Adverse selection is the big reason. An individual signing up for insurance can be used as a signal that means "individual is sick" or "individual is likely to need insurance soon". If a company policy covers all employees (or all employees above a certain level), the signal is "person works" which is orthogonal to "person will need insurance" (in fact, it's probably slightly anti-correlated, a.k.a. "person is fit enough to work").




Adverse selection among groups is an issue, given adverse selection: individuals or small groups with high but non-evident risks may emerge.

"Small-group" coverage is generally 50 or fewer (in some states, 100) members:

https://www.healthinsurance.org/glossary/small-group-health-...


I think people who are already sick should be covered by a kind of charity (or social services). It doesn't make sense to ask insurance companies to insure people who are already sick.

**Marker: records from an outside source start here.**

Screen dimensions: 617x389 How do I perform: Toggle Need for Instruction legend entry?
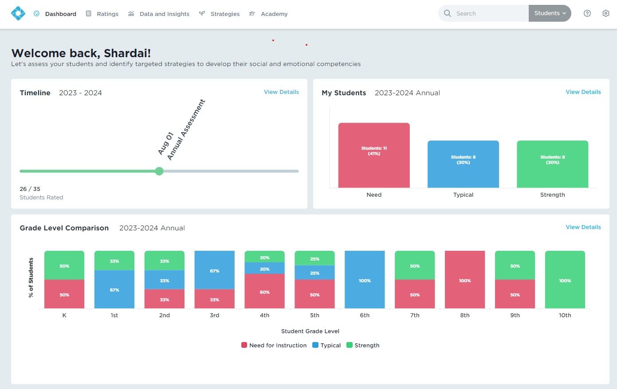click(274, 345)
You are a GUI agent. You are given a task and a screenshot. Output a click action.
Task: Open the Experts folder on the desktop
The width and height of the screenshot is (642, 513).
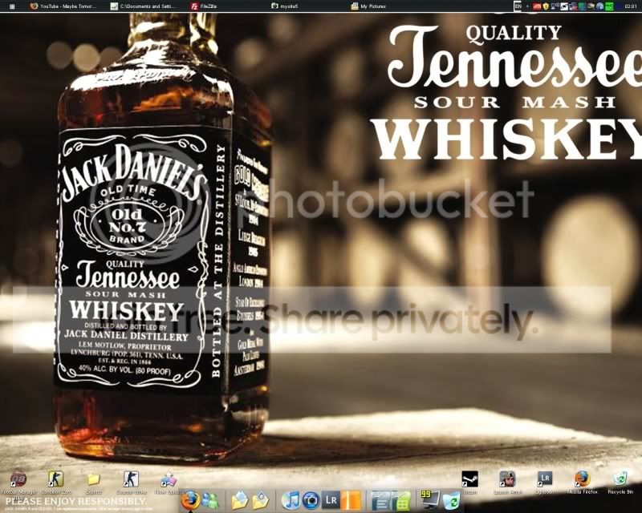pyautogui.click(x=94, y=479)
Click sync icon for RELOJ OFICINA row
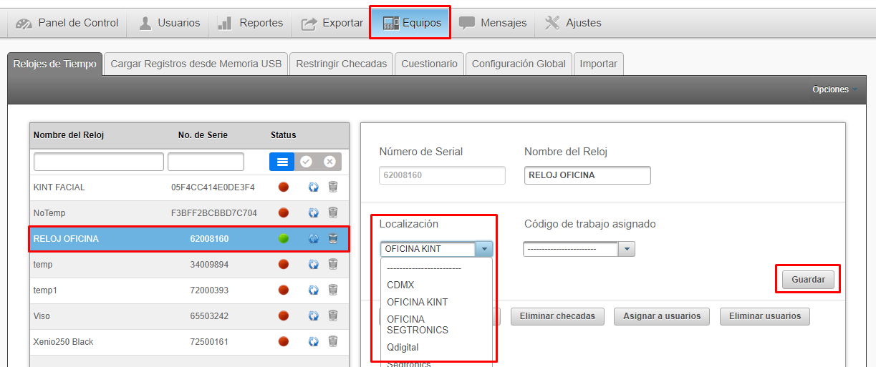This screenshot has width=876, height=367. tap(313, 239)
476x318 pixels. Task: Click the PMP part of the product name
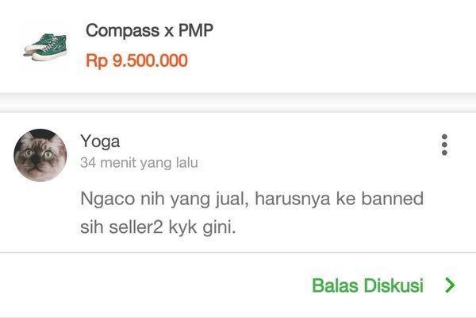196,30
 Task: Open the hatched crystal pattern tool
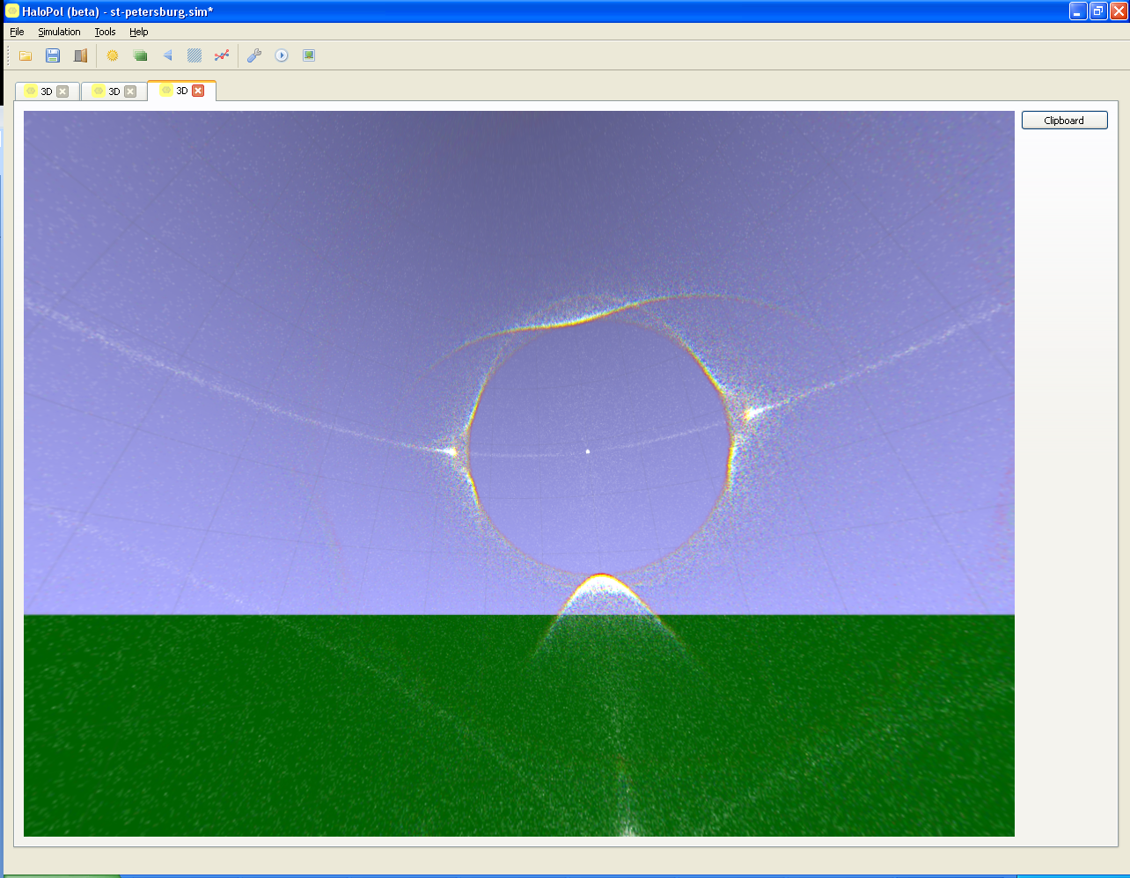click(x=194, y=55)
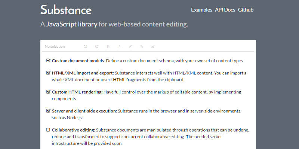Check the Collaborative editing checkbox

click(48, 130)
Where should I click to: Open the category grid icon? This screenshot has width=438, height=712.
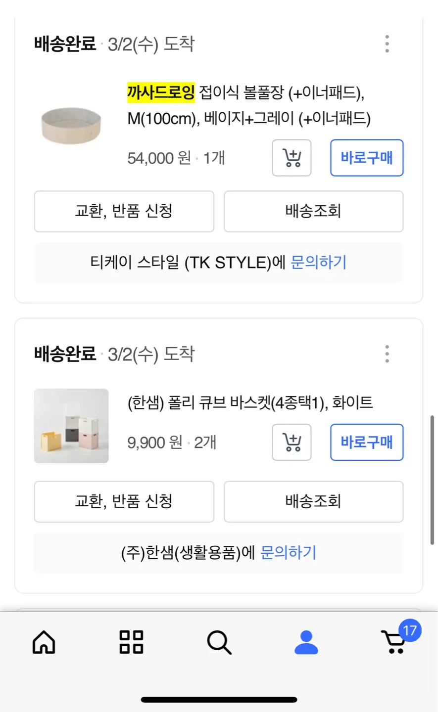pyautogui.click(x=131, y=642)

An alternative is to have random-lot assignments, at least so long as you care to preserve a private, for-profit, insurance sector. That is, members of a given population is assigned, at random, to a set of insurance providers, who have minimum performance and obligation standards.

Otherwise, the socialised version already exists, in most industrialised countries, in some form or another. Within the US, Medicare for the elderly, Medicaid for the poor and children, and in many states, "high risk pools" which are state managed.

More generally, a problem is that the bulk of health benefits do _not_ accrue from direct or acute medical treatment, but from public health and preventive measures, _especially_ well-mother, well-baby, early childhood, municipal sanitation and environmental measures, and general (workplace and elsewhere) safety provisions. Insurance companies of and by themselves don't address much of this.